TEXTE FOURNI:
---*---

STRASBOURG, 24 novembre 2008 (APM) - Des médecins de Bayonne décrivent deux cas de douleurs neuropathiques et d'hyperactivité musculaire qui semblent être associées à des huiles essentielles, dans un poster présenté au congrès de la Société française d'étude et de traitement de la douleur (SFTED) qui s'est déroulé en fin de semaine dernière à Strasbourg.
Le Dr Pierrette Caussade et ses collègues du CH Côte-basque à Bayonne rapportent le cas d'un couple qui a eu recours, à partir de septembre 2006, à des huiles essentielles de romarin et de lavande préparées au Maroc pour traiter une asthénie persistante.
A partir de début 2007, ces deux personnes ont développé des myoclonies et des fasciculations des membres inférieurs, rapportent les médecins dans le résumé de leur poster.
Le mari a interrompu ce traitement en août 2007 et a vu régresser ces troubles. En revanche, son épouse a continué à utiliser ces huiles essentielles, notamment en applications cutanées, quadruplant même la posologie malgré l'apparition de paresthésies à type de grouillements vermiculaires.

---*---

[Entrées de données enregistrées]
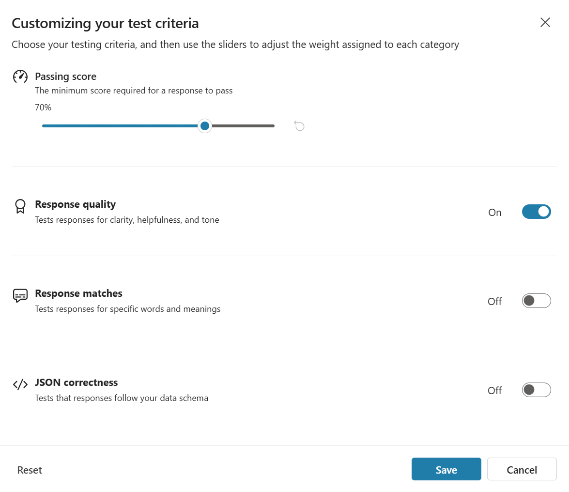Screen dimensions: 569x492
Task: Click the 70% passing score value
Action: [x=43, y=107]
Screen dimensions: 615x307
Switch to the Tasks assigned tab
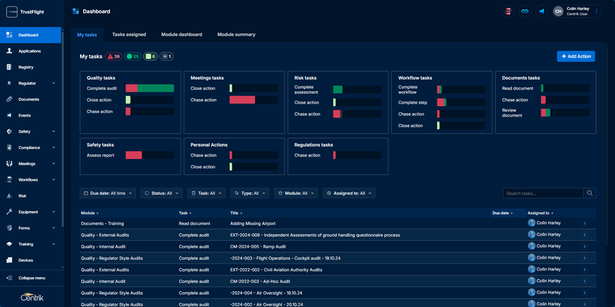pos(129,35)
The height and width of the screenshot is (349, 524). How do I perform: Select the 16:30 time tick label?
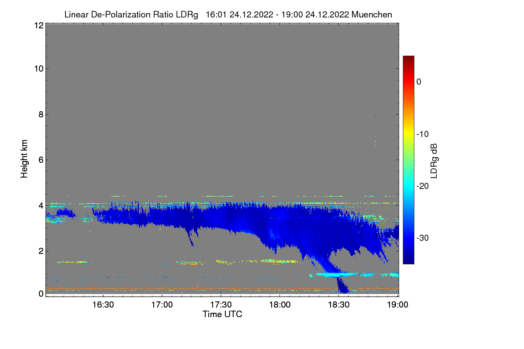coord(103,304)
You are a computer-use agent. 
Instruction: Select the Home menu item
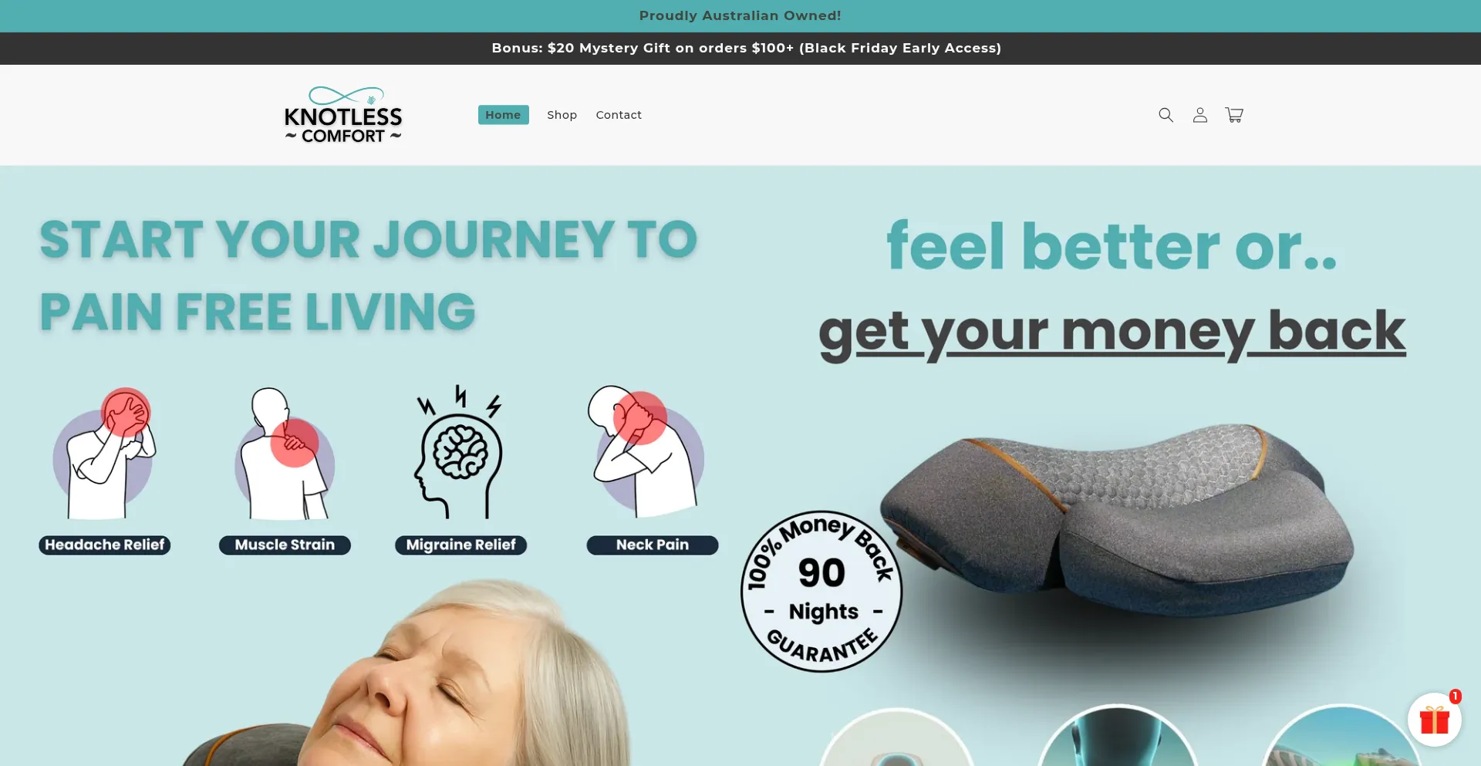[503, 115]
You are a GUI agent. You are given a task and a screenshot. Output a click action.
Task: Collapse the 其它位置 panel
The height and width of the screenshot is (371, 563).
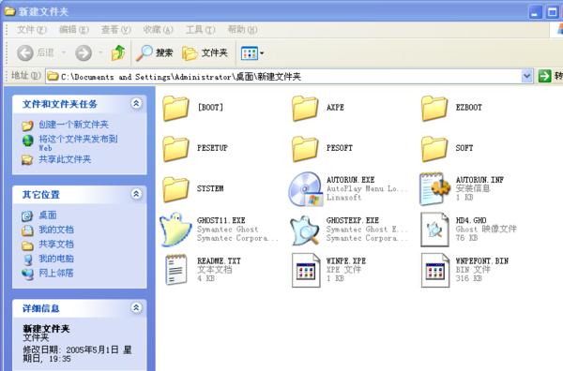point(136,194)
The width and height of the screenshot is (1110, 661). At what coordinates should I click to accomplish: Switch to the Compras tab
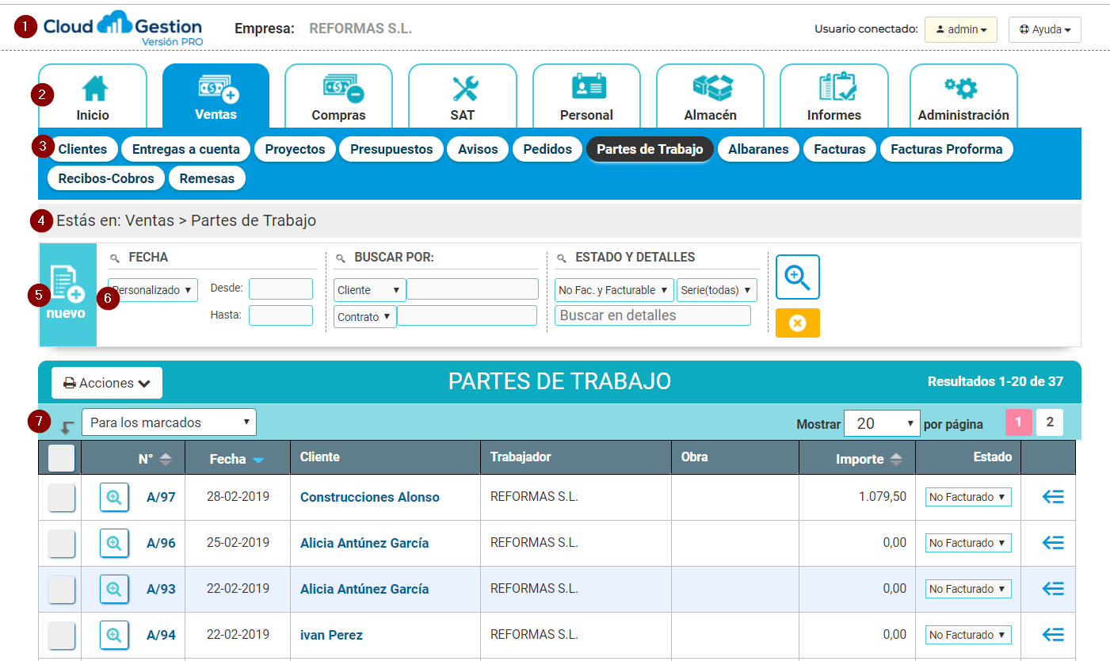[338, 95]
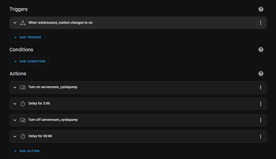Open three-dot menu for Delay for 3:00
The image size is (276, 159).
(x=261, y=104)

---*---

TRAVAIL DEMANDÉ 1:
Relevez toutes les dates comportant une année dans la dépêche sur les huiles essentielles.
TRAVAIL DEMANDÉ 2:
Recopiez le passage de la dépêche sur les huiles essentielles qui s'ouvre sur les mots « Le Dr Pierrette » et se termine par « de grouillements vermiculaires. ».
Les enregistrements forment un matériau indépendant du texte.

SOLUTION PROPOSÉE 1:
- 24 novembre 2008
- septembre 2006
- début 2007
- août 2007

SOLUTION PROPOSÉE 2:
Le Dr Pierrette Caussade et ses collègues du CH Côte-basque à Bayonne rapportent le cas d'un couple qui a eu recours, à partir de septembre 2006, à des huiles essentielles de romarin et de lavande préparées au Maroc pour traiter une asthénie persistante.
A partir de début 2007, ces deux personnes ont développé des myoclonies et des fasciculations des membres inférieurs, rapportent les médecins dans le résumé de leur poster.
Le mari a interrompu ce traitement en août 2007 et a vu régresser ces troubles. En revanche, son épouse a continué à utiliser ces huiles essentielles, notamment en applications cutanées, quadruplant même la posologie malgré l'apparition de paresthésies à type de grouillements vermiculaires.